April: Lower temperature, heavy rains. Advisable to use 4×4 a jeep for safari. Predators avoid wet grass and regularly use the tracks.

May: There is a lot of vegetation around making it ideal for photography. Predators hide on the long grass and grazers scatter in the vast parks and reserves.

June: Rains cease and give way to cloudy, cooler weather, making for very comfortable conditions, especially in the highlands. Sometimes wildebeest migration starts towards the end of this month.

July; This is the coldest month in Kenya. Wildebeest starts arriving in from Serengeti. This is a very busy month in terms of tourism.

August: The temperature is pleasant and mostly dry. The wildebeest and Zebra have filled Masai Mara providing lots of action. Still a very busy time and getting accommodation in hotels becomes a challenge.

September: This is the start of, dry weather with little chance of rain. The game viewing action continues in the Masai Mara, and it is still excellent throughout Kenya for wildlife.

October: There are some light rains. It’s a lovely time to travel if you want to avoid the crowds but still have excellent game viewing opportunities. The migratory herds are leaving the Masai Mara, but excellent resident populations remain. All other Kenya destinations are great at this time of year. It’s also good for diving and snorkeling.

November: The short rains are starting and the temperature is hotter. There is still good game viewing under the heavier skies and activities continue. Crowds are fewer and you can get good deals on this month.

December: Finally the end of the year can be hot and potentially wet. It is still great time to view wildlife with high number of birds present in places like Lake Nakuru.

We have been taking people on safari throughout the year. Every time they come back with great stories of what they have seen on safari. This proves that Kenya is indeed the ideal country to visit all year round. I hope this guide will help you decide the best time for you to visit Kenya.

14. Security/safety in Kenya

Kenya is generally a safe country. There have been very few security incidents involving tourists. However just like any other developing country caution needs to be exercised against petty crimes. Follow security instructions given by the safari company or hotels. Avoid travelling with expensive jewelry and do not flaunt lots of money openly. Most hotels and lodges have safety boxes for valuables.

People in Kenya are generally friendly and hospitable.

While on safari follow your driver guides instructions. Also ensure that you follow park rules.

Kenya has tourist police whose role is to protect tourist.
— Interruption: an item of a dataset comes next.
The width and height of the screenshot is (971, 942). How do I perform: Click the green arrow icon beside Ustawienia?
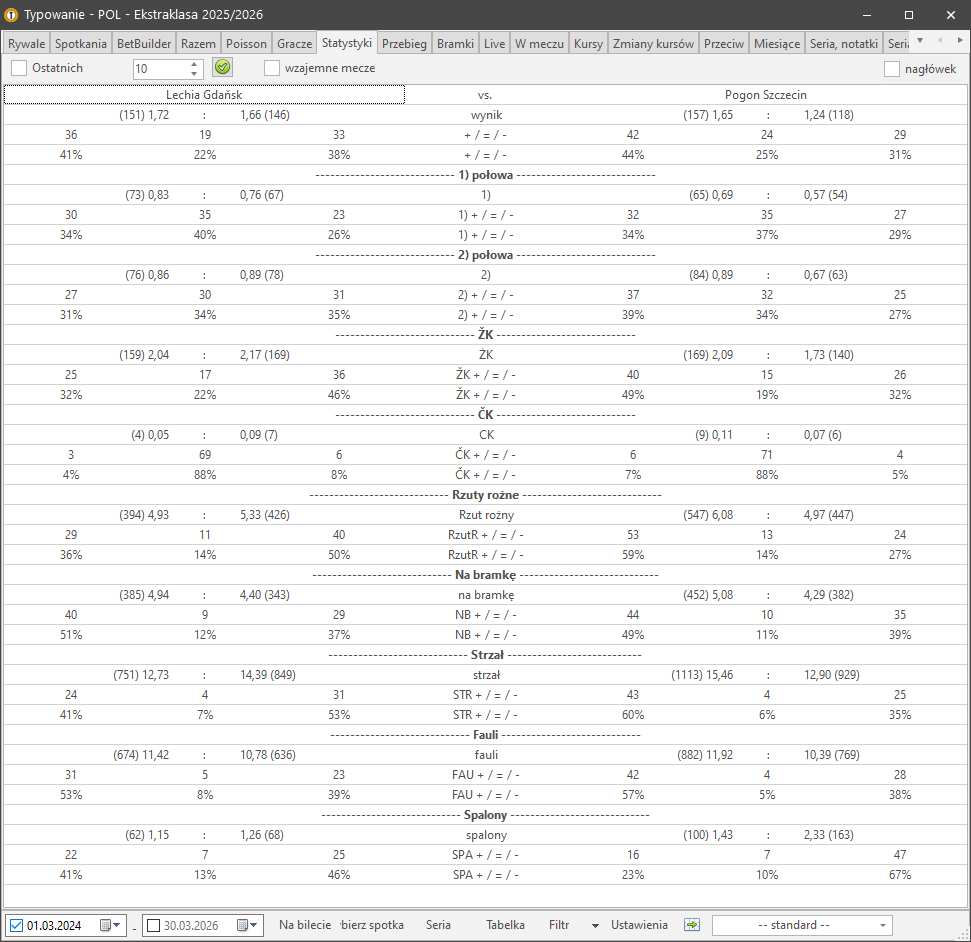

The Kenya Tourism Federation, operates 24 hrs a day monitoring visitors’ safety and liaising closely with the security agencies.


  • All those who are fully vaccinated against covid-19 should take booster shots
  • Mask wearing remains optional in open areas but should be worn when in closed confined places such in public service vehicles, trains, aircrafts etc. 
  • Fully vaccinated International travelers arriving in the country are exempted from the requirements of a PCR test and quarantine upon arrival
  • Unvaccinated international travelers arriving in the country at any point of entry are required to be in possession of a negative PCR test results conducted not more than 72 hours before departure regardless of route of entry.
  • Unvaccinated travelers arriving at any point of entry will be subjected to a rapid antigen test at their own cost and whoever tests positive to an antigen test is subjected to a PCR test at their own cost and are required to self isolate at their own cost according to the country’s guidelines.

More information can be obtained from Kenya Civil Aviation Authority Website.